What the workers need is a militant labor movement that can challenge the bosses' continual assaults. The reality is that most of the unions on both sides of the split are "general unions," like the Teamsters or Communication Workers, seeking to encompass groups of workers from various unrelated industries. The AFL-CIO still includes craft unions that are organized on the basis of a particular skill and are likewise inimical to industrial unionism. Change to Win has trumpeted the necessity for organizing in a union's "core industry" in order to increase the power of the union. Yet the Teamsters organize everyone from printers to pharmacists while FedEx remains non-union.
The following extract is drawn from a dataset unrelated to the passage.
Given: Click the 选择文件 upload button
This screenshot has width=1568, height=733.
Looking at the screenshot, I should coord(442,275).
In Sweeney's camp, the United Auto Workers have been busy organizing graduate students while tens of thousands of jobs in auto remain non-union.
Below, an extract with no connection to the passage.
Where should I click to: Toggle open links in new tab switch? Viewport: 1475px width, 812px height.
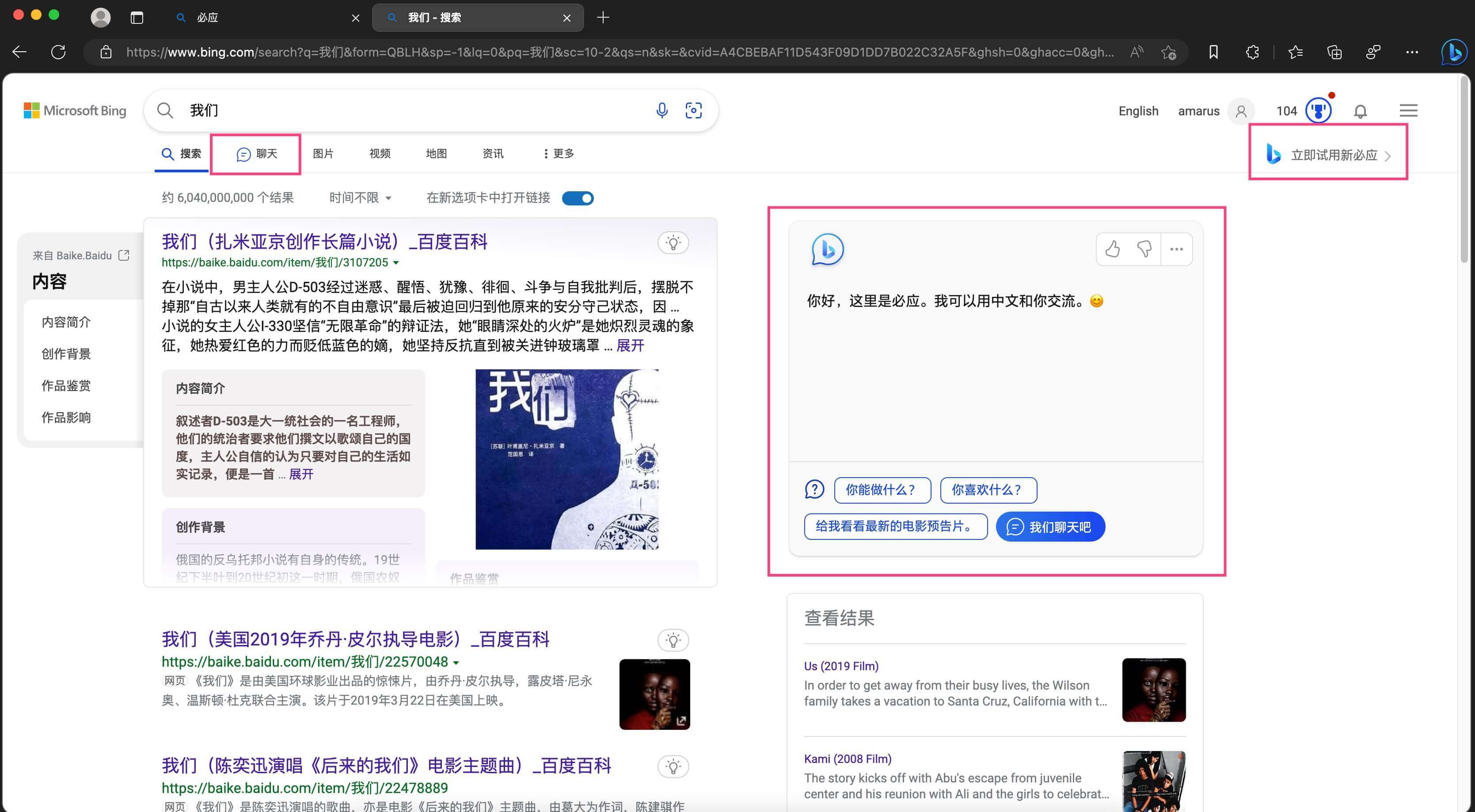[578, 198]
Rather than striking for union recognition, the union tops push "neutrality" agreements with the employers, as though companies are going to stand by and let the unions organize without interference. Unions seeking recognition through "neutrality" agreements often foreswear such fundamental rights as the right to strike, their most effective weapon against the employers. Rather than mobilizing in struggle, they petition the National Labor Relations Board (NLRB) to authorize an election while pro-union workers suffer harassment and firings. Both wings of the bureaucracy are busy lobbying for an "Employee Free Choice Act" to allow employees to get union recognition without employer interference. Each Democrat at the AFL-CIO convention solemnly pledged his support for this measure, which will pass the capitalist Congress just after hell freezes over.

To go forward, the trade unionists must break with any illusions in the Democratic Party as a "friend" of workers and be won to the understanding that a fight for their class interests requires complete independence from the bosses' parties and the capitalist state. The labor movement must stand for international working-class solidarity, fight for black rights, women's rights, full citizenship rights for immigrants. As we wrote in "Labor: Organize Wal-Mart!" (WV No. 851, 8 July):

"Working-class struggle must be consciously waged as an international fight. And it must be based on the understanding that the interests of labor and capital can never be reconciled. The only way to guarantee good living conditions for everyone, jobs for all and an end to capitalist exploitation and racist oppression is through the expropriation of the capitalist class through socialist revolution. As Trotskyist internationalists, our watchword is not the deadly dangerous trap of 'defending American jobs' against foreign competition, but the words which Marx and Engels inscribed on their banner: 'Workers of the world, unite'."